From: Tex Texin (email@example.com)
Date: Mon Nov 09 2009 - 00:06:00 CST
Yes generic font names have not been implemented as spec'd.
There are various workarounds or techniques on each platform for solving the problem, but they are not well known, well documented, and in some cases don't work all that well.
We should push to fix this.
From: firstname.lastname@example.org [mailto:email@example.com] On Behalf Of Doug Ewell
Sent: Sunday, November 08, 2009 9:03 PM
To: Unicode Mailing List
Tex Texin <textexin at xencraft dot com> wrote:
> As an advanced feature for those requiring or preferring to give
> special attention to how their text looks, of course it should be
> possible to look thru fonts and optimize results.

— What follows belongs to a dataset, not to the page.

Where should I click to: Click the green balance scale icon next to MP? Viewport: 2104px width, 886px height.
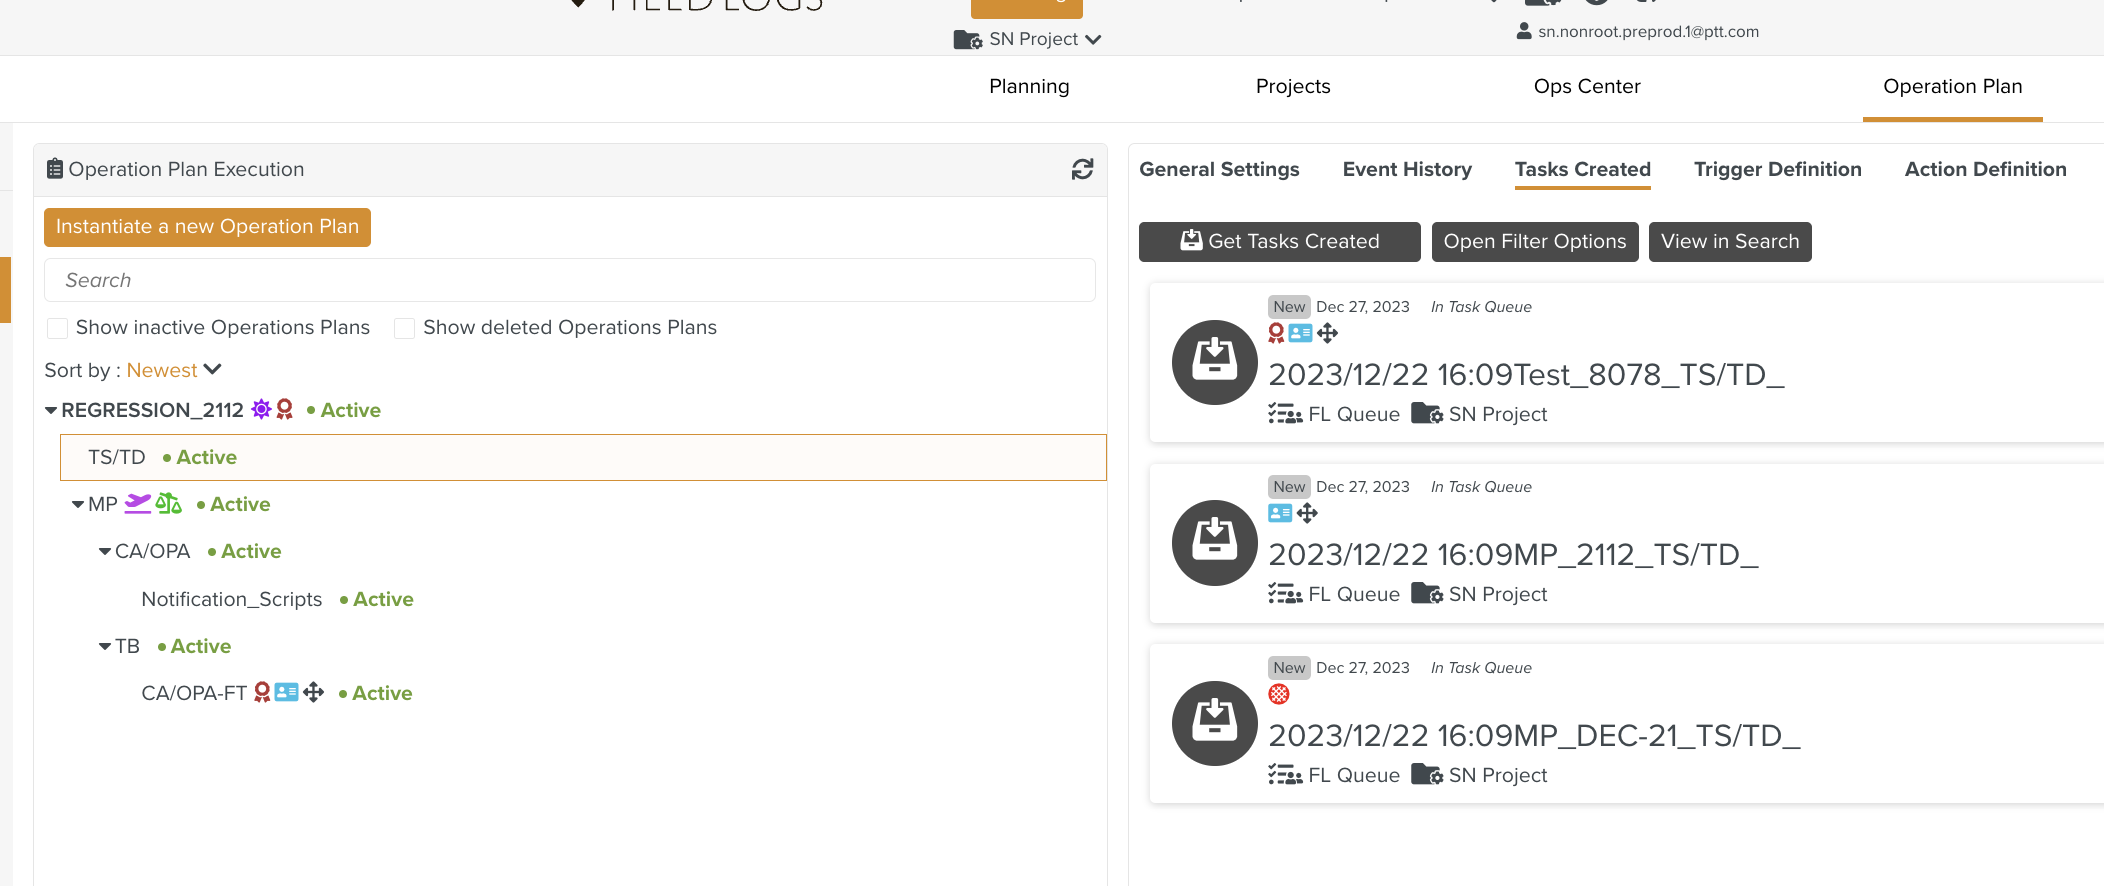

> However, that should not be the requirement. There should be a default
> font set on every platform (not necessarily the same on every
> platform) and enabling technology which ensures that valid characters
> are rendered, even if non-optimally.
> There should be a way to express (or to fall back to) a "just render
> it" font...
> That doesn't seem like a lot to ask.
> Html already has a way to express this with its generic font names.
Solutions may be in the works for Web applications, such as Michael
D'Errico's calculator, but there are other scenarios. The developer who
builds a desktop application still has to specify the (one) font in
which each label is to be displayed, or accept the (one) default font
suggested by the development framework or OS. Non-Web applications are
still a vital part of the computing experience.
In any event, the ability to use generic font names in HTML doesn't seem
to have helped Michael display a cube root symbol reliably.